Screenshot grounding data
Segment Open
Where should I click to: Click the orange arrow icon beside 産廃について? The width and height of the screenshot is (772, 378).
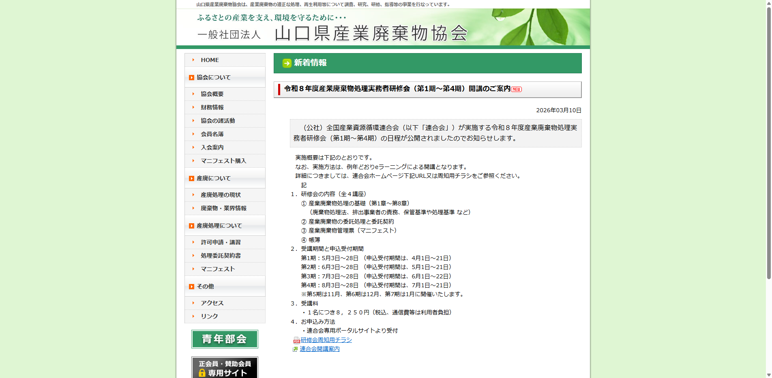coord(191,178)
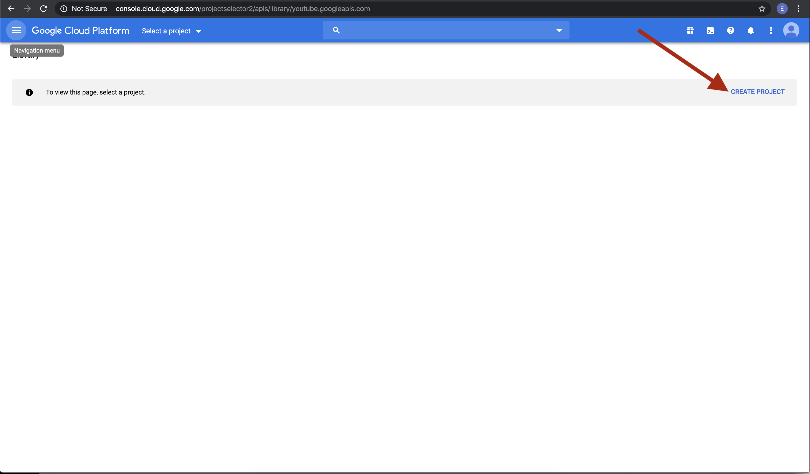Open the console three-dot settings menu
This screenshot has width=810, height=474.
tap(771, 31)
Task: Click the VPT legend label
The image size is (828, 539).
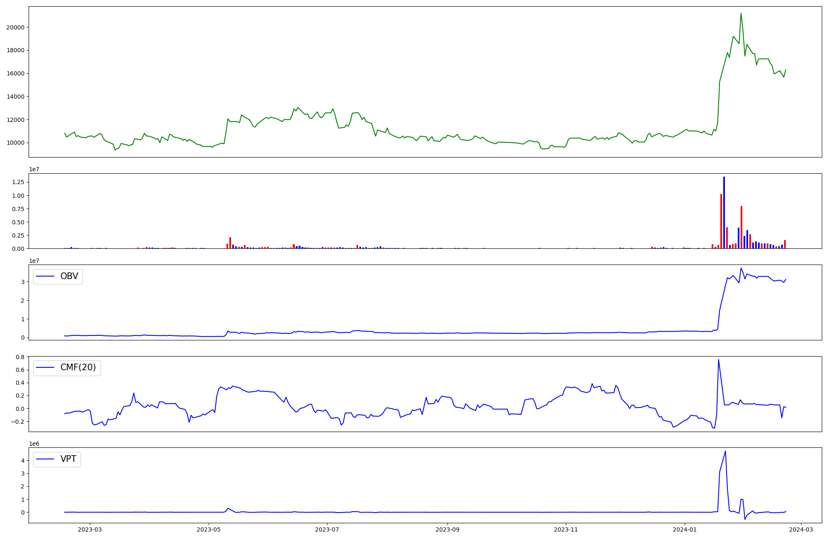Action: point(68,459)
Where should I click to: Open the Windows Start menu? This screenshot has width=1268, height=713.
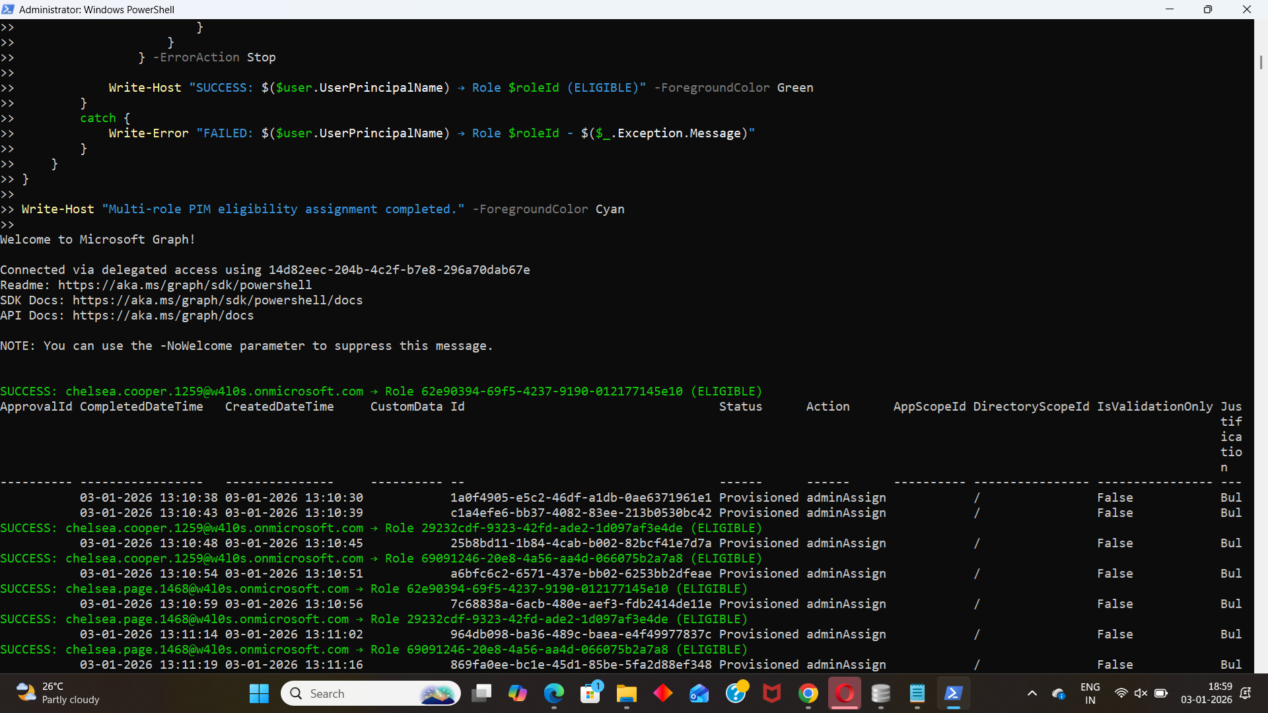tap(259, 693)
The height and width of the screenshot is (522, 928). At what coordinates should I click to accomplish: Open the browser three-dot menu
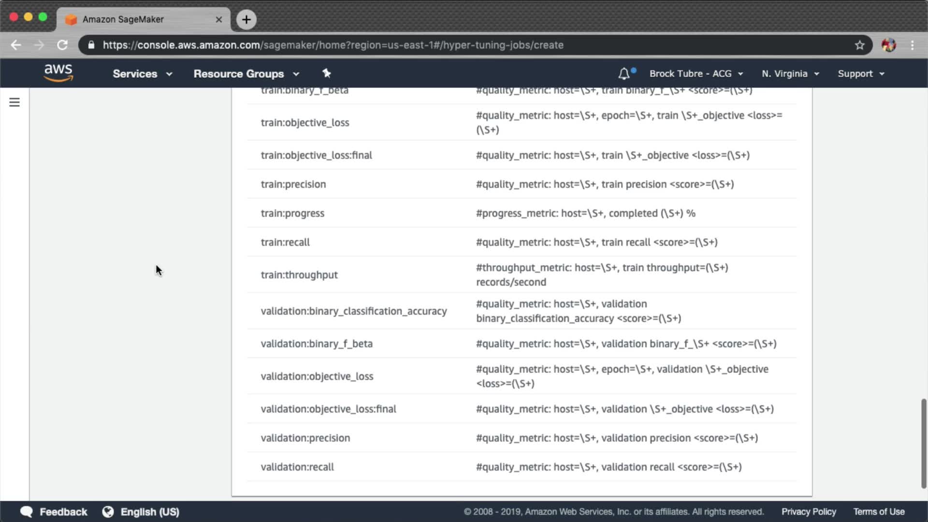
Segment Closed
→ **Work instructions**: Without the pictures, set down every entry exactly.

→ **Solution for this problem**:
Where should I click to: Click the orange arrow icon beside 産廃について? The width and height of the screenshot is (772, 378).
coord(191,178)
Open the console three-dot settings menu
This screenshot has width=810, height=474.
tap(771, 31)
Task: Click the VPT legend label
The image size is (828, 539).
Action: point(68,459)
Where should I click to: Open the Windows Start menu? This screenshot has width=1268, height=713.
tap(259, 693)
The height and width of the screenshot is (522, 928). At what coordinates should I click to accomplish: Open the browser three-dot menu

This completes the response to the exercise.